Samstag, 23. März 2019

Linguistisches Beruhigungsmittel

Wohlfühlsprache

Ich habe mir heute First Man angeschaut (Aufbruch zum Mond, 2018), aber das hier wird keine Filmrezension werden, sondern es geht mal wieder um Hochbegabung. Der Film ist eine Chronologie der ersten Mondreise Neil Armstrongs. Der Film hat für seine visuellen Effekte den Academy Award gewonnen - ja, technisch ist das schon wirklich schmackhaft. Was mir aber am meisten gefallen hat, war die Fachsprache, die hier und dort verwendet wurde. Nicht wirklich im Übermaß, aber es wirkte sehr authentisch, was da gesprochen wurde, während Armstrong samt Begleitung in's All geschossen wurde.

Ich mag sowas. Aus irgendeinem Grund hat es eine beruhigende Wirkung auf mich, wenn ich bei Fachsprache zuhören darf, keine Ahnung, das weckt mein Interesse, und natürlich habe ich keinerlei Ahnung von NASA-Wissenschaft. Vielleicht ist es gerade das: Menschen zuhören, die wissen, wovon sie reden, denen ich vertrauen kann. Denn das nimmt mir die Angst - und damit wären wir wieder bei einem sehr beliebten HB-Tick.

Ich kann so gut in Panik geraten! Standardbeispiel Telefon: Wenn es klingelt, gehe ich nicht ran. Nie. Weil ich nicht weiß, wer dran sein könnte, und ich den Gesprächsablauf nicht vorhersehen kann, und während des Klingelns male ich mir in meinem Kopfkino diverse Horrorszenarien zurecht, in denen ich Schüler misshandelt habe, Geheimnisse verraten habe, Fristen nicht eingehalten habe oder auch einfach ein "Du lässt gar nicht mehr von dir hören!". Immer wieder Angst.

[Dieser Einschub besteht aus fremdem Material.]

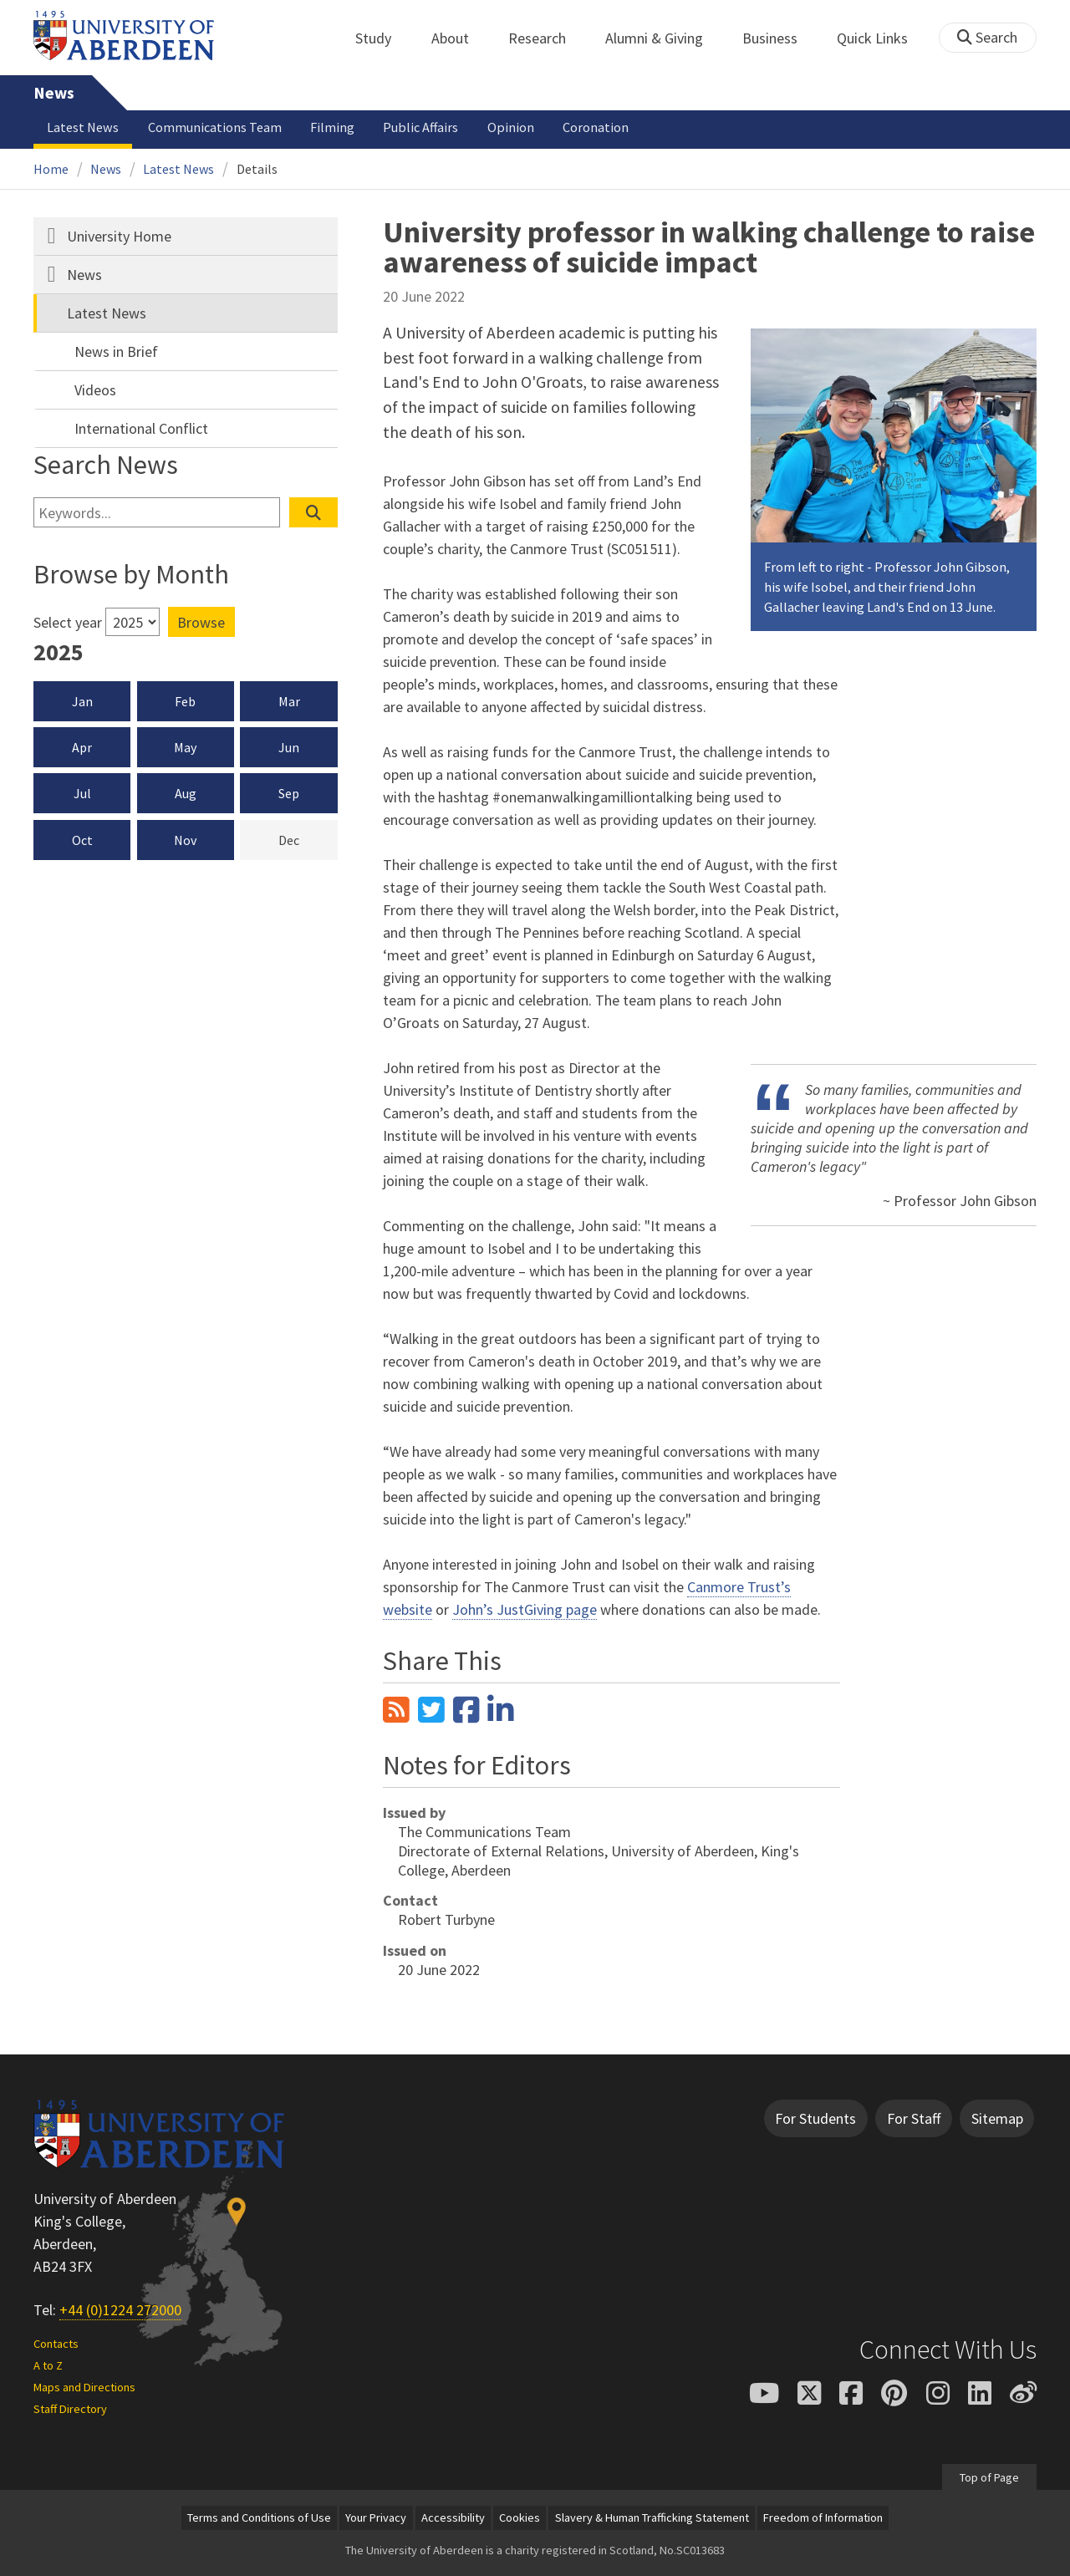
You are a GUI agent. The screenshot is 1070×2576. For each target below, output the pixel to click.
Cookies (519, 2517)
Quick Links (881, 38)
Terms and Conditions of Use (259, 2517)
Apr (82, 747)
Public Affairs (420, 127)
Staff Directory (70, 2408)
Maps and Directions (84, 2387)
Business (779, 38)
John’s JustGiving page (524, 1609)
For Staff (913, 2118)
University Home (119, 236)
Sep (288, 793)
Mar (289, 701)
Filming (332, 127)
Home (51, 168)
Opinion (510, 127)
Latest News (83, 127)
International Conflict (141, 428)
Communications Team (215, 127)
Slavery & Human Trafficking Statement (652, 2517)
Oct (82, 840)
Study (382, 38)
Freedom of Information (823, 2517)
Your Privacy (375, 2517)
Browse (201, 622)
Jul (82, 793)
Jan (82, 701)
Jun (288, 747)
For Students (815, 2118)
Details (257, 168)
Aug (185, 793)
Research (546, 38)
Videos (95, 390)
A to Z (48, 2365)
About (459, 38)
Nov (185, 840)
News (53, 93)
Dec (308, 839)
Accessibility (453, 2517)
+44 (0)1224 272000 (120, 2309)
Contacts (56, 2343)
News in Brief (116, 351)
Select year (67, 622)
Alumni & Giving (663, 38)
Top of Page (988, 2476)
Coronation (596, 127)
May (185, 747)
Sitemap (997, 2118)
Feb (185, 701)
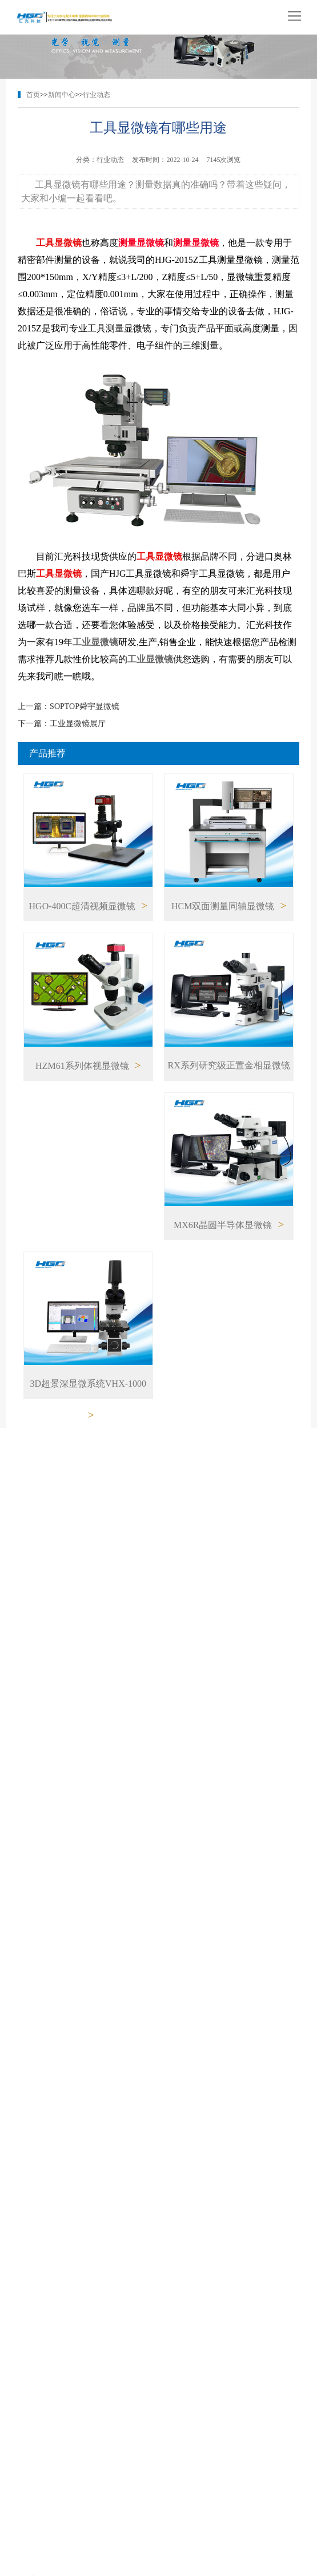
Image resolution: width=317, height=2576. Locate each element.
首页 (33, 95)
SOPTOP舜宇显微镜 (84, 706)
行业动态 (96, 95)
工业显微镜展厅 (78, 723)
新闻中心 (61, 95)
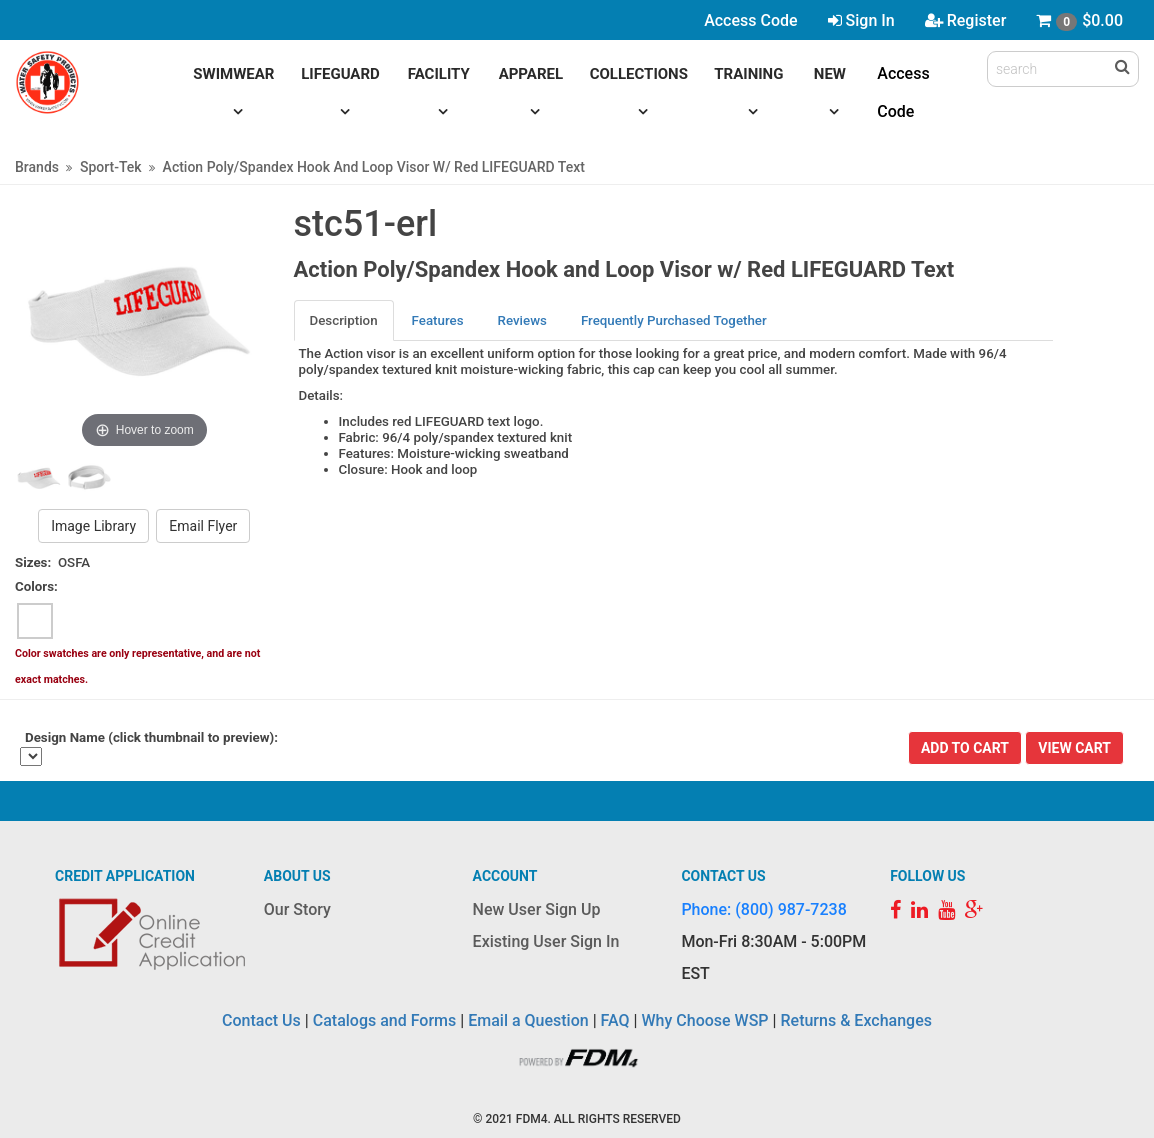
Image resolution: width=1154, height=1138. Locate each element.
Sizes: (33, 562)
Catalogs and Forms (385, 1020)
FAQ (615, 1020)
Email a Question (528, 1020)
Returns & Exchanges (855, 1020)
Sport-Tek (111, 167)
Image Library (93, 526)
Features (438, 320)
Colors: (36, 586)
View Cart (1074, 748)
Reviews (522, 320)
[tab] (345, 320)
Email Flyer (203, 526)
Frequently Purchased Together (674, 320)
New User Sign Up (537, 909)
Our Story (297, 909)
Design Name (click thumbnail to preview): (151, 737)
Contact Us (261, 1020)
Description (344, 320)
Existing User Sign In (546, 941)
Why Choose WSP (705, 1020)
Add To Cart (965, 748)
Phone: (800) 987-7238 (763, 909)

Oder die Angst, als ich mir damals den Finger gebrochen habe. Nee, wird schon nicht so schlimm sein, ich breche den wieder zurück und gehe in's Bett, dachte ich in dem Moment. Aber die Angst war da, dass eben doch etwas sein könnte, und ich wollte auf keinen Fall zum Arzt gehen. Einen Monat lang. Bis es dann wirklich höchste Eisenbahn wurde und ich vom Hausarzt Richtung Facharzt Richtung Lubinus geschickt wurde.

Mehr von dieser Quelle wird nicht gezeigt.